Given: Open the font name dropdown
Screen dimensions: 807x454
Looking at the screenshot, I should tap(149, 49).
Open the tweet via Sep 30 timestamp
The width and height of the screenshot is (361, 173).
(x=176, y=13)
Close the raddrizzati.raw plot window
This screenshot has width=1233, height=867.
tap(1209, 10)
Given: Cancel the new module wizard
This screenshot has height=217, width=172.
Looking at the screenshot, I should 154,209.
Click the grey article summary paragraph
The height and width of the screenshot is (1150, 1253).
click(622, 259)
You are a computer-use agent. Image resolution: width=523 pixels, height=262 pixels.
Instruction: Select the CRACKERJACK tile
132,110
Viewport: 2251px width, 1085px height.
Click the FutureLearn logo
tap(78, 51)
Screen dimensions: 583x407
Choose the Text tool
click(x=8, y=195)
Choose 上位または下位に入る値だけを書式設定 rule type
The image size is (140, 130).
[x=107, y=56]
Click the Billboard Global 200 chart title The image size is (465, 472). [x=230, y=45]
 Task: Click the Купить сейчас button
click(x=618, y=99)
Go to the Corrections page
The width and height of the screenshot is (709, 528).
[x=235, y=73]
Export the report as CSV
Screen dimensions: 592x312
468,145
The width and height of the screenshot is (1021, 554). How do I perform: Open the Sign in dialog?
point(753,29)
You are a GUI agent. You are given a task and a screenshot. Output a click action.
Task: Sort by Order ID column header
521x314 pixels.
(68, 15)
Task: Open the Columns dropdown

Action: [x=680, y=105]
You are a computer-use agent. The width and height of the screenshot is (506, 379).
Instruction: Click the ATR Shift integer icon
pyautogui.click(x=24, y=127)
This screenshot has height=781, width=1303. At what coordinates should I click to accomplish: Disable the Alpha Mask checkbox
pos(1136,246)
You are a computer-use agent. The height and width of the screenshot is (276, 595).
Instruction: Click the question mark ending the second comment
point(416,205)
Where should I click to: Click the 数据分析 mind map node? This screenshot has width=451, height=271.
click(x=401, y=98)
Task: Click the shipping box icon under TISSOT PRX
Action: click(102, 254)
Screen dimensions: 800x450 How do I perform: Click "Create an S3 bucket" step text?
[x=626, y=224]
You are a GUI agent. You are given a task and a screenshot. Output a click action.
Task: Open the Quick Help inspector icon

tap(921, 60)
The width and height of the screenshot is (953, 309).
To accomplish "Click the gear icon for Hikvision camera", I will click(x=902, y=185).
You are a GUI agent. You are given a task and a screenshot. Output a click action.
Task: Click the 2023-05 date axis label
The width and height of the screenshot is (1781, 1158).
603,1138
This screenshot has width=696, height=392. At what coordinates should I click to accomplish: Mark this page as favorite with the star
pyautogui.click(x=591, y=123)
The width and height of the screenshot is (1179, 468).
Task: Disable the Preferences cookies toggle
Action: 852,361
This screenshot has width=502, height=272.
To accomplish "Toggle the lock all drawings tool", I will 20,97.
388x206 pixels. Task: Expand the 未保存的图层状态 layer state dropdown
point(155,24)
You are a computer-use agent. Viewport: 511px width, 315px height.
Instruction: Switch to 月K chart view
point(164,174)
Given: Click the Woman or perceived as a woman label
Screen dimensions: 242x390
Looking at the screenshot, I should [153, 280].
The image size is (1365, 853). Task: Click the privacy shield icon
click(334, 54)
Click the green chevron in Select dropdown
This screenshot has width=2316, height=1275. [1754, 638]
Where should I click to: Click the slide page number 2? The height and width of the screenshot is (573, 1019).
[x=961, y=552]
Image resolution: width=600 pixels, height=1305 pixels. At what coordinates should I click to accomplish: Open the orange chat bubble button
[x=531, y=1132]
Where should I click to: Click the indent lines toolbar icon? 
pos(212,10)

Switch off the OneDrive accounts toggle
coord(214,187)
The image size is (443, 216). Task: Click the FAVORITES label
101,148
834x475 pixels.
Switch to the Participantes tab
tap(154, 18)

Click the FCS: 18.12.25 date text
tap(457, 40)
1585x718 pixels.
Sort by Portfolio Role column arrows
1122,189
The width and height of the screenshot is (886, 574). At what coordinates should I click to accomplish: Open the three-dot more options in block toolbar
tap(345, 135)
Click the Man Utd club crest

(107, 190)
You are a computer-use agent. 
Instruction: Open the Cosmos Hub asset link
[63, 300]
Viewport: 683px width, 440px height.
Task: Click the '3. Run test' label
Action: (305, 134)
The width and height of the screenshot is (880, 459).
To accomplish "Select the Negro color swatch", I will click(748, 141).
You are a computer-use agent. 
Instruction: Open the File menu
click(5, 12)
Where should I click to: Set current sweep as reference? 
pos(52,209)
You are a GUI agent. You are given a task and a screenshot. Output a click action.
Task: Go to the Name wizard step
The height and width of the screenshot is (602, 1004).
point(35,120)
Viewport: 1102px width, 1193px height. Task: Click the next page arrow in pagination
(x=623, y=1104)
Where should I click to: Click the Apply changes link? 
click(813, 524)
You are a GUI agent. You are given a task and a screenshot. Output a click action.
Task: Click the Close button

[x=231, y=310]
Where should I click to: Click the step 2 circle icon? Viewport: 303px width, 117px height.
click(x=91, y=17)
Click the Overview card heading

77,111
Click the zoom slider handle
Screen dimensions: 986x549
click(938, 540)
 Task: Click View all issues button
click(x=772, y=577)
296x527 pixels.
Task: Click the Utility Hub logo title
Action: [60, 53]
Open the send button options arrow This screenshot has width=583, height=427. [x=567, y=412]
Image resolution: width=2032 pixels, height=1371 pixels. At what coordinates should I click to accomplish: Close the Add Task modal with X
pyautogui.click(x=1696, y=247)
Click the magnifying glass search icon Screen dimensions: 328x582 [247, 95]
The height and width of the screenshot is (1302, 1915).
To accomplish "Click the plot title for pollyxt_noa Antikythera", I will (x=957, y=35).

◆ Task requirements ◆
Please echo all of the lines above exactly as they appear.

◆ Solution to this problem ◆
Given: Open the font name dropdown
Screen dimensions: 807x454
Looking at the screenshot, I should tap(149, 49).
Open the tweet via Sep 30 timestamp
The width and height of the screenshot is (361, 173).
(x=176, y=13)
Close the raddrizzati.raw plot window
This screenshot has width=1233, height=867.
tap(1209, 10)
Given: Cancel the new module wizard
This screenshot has height=217, width=172.
Looking at the screenshot, I should 154,209.
Click the grey article summary paragraph
The height and width of the screenshot is (1150, 1253).
click(622, 259)
You are a computer-use agent. Image resolution: width=523 pixels, height=262 pixels.
Instruction: Select the CRACKERJACK tile
132,110
Viewport: 2251px width, 1085px height.
Click the FutureLearn logo
tap(78, 51)
Screen dimensions: 583x407
Choose the Text tool
click(x=8, y=195)
Choose 上位または下位に入る値だけを書式設定 rule type
The image size is (140, 130).
[x=107, y=56]
Click the Billboard Global 200 chart title The image size is (465, 472). [x=230, y=45]
 Task: Click the Купить сейчас button
click(x=618, y=99)
Go to the Corrections page
The width and height of the screenshot is (709, 528).
[x=235, y=73]
Export the report as CSV
Screen dimensions: 592x312
468,145
The width and height of the screenshot is (1021, 554). How do I perform: Open the Sign in dialog?
point(753,29)
You are a GUI agent. You are given a task and a screenshot. Output a click action.
Task: Sort by Order ID column header
521x314 pixels.
(68, 15)
Task: Open the Columns dropdown

Action: [x=680, y=105]
You are a computer-use agent. The width and height of the screenshot is (506, 379).
Instruction: Click the ATR Shift integer icon
pyautogui.click(x=24, y=127)
This screenshot has height=781, width=1303. At what coordinates should I click to accomplish: Disable the Alpha Mask checkbox
pos(1136,246)
You are a computer-use agent. The height and width of the screenshot is (276, 595).
Instruction: Click the question mark ending the second comment
point(416,205)
Where should I click to: Click the 数据分析 mind map node? This screenshot has width=451, height=271.
click(x=401, y=98)
Task: Click the shipping box icon under TISSOT PRX
Action: click(102, 254)
Screen dimensions: 800x450 How do I perform: Click "Create an S3 bucket" step text?
[x=626, y=224]
You are a GUI agent. You are given a task and a screenshot. Output a click action.
Task: Open the Quick Help inspector icon

tap(921, 60)
The width and height of the screenshot is (953, 309).
To accomplish "Click the gear icon for Hikvision camera", I will click(x=902, y=185).
You are a GUI agent. You are given a task and a screenshot. Output a click action.
Task: Click the 2023-05 date axis label
The width and height of the screenshot is (1781, 1158).
603,1138
This screenshot has width=696, height=392. At what coordinates should I click to accomplish: Mark this page as favorite with the star
pyautogui.click(x=591, y=123)
The width and height of the screenshot is (1179, 468).
Task: Disable the Preferences cookies toggle
Action: 852,361
This screenshot has width=502, height=272.
To accomplish "Toggle the lock all drawings tool", I will 20,97.
388x206 pixels. Task: Expand the 未保存的图层状态 layer state dropdown
point(155,24)
You are a computer-use agent. Viewport: 511px width, 315px height.
Instruction: Switch to 月K chart view
point(164,174)
Given: Click the Woman or perceived as a woman label
Screen dimensions: 242x390
Looking at the screenshot, I should [153, 280].
The image size is (1365, 853). Task: Click the privacy shield icon
click(334, 54)
Click the green chevron in Select dropdown
This screenshot has width=2316, height=1275. [1754, 638]
Where should I click to: Click the slide page number 2? The height and width of the screenshot is (573, 1019).
[x=961, y=552]
Image resolution: width=600 pixels, height=1305 pixels. At what coordinates should I click to accomplish: Open the orange chat bubble button
[x=531, y=1132]
Where should I click to: Click the indent lines toolbar icon? 
pos(212,10)

Switch off the OneDrive accounts toggle
coord(214,187)
The image size is (443, 216). Task: Click the FAVORITES label
101,148
834x475 pixels.
Switch to the Participantes tab
tap(154, 18)

Click the FCS: 18.12.25 date text
tap(457, 40)
1585x718 pixels.
Sort by Portfolio Role column arrows
1122,189
The width and height of the screenshot is (886, 574). At what coordinates should I click to accomplish: Open the three-dot more options in block toolbar
tap(345, 135)
Click the Man Utd club crest

(107, 190)
You are a computer-use agent. 
Instruction: Open the Cosmos Hub asset link
[63, 300]
Viewport: 683px width, 440px height.
Task: Click the '3. Run test' label
Action: (305, 134)
The width and height of the screenshot is (880, 459).
To accomplish "Select the Negro color swatch", I will click(748, 141).
You are a computer-use agent. 
Instruction: Open the File menu
click(5, 12)
Where should I click to: Set current sweep as reference? 
pos(52,209)
You are a GUI agent. You are given a task and a screenshot. Output a click action.
Task: Go to the Name wizard step
The height and width of the screenshot is (602, 1004).
point(35,120)
Viewport: 1102px width, 1193px height. Task: Click the next page arrow in pagination
(x=623, y=1104)
Where should I click to: Click the Apply changes link? 
click(813, 524)
You are a GUI agent. You are given a task and a screenshot. Output a click action.
Task: Click the Close button

[x=231, y=310]
Where should I click to: Click the step 2 circle icon? Viewport: 303px width, 117px height.
click(x=91, y=17)
Click the Overview card heading

77,111
Click the zoom slider handle
Screen dimensions: 986x549
click(938, 540)
 Task: Click View all issues button
click(x=772, y=577)
296x527 pixels.
Task: Click the Utility Hub logo title
Action: [60, 53]
Open the send button options arrow This screenshot has width=583, height=427. [x=567, y=412]
Image resolution: width=2032 pixels, height=1371 pixels. At what coordinates should I click to accomplish: Close the Add Task modal with X
pyautogui.click(x=1696, y=247)
Click the magnifying glass search icon Screen dimensions: 328x582 [247, 95]
The height and width of the screenshot is (1302, 1915).
To accomplish "Click the plot title for pollyxt_noa Antikythera", I will (x=957, y=35).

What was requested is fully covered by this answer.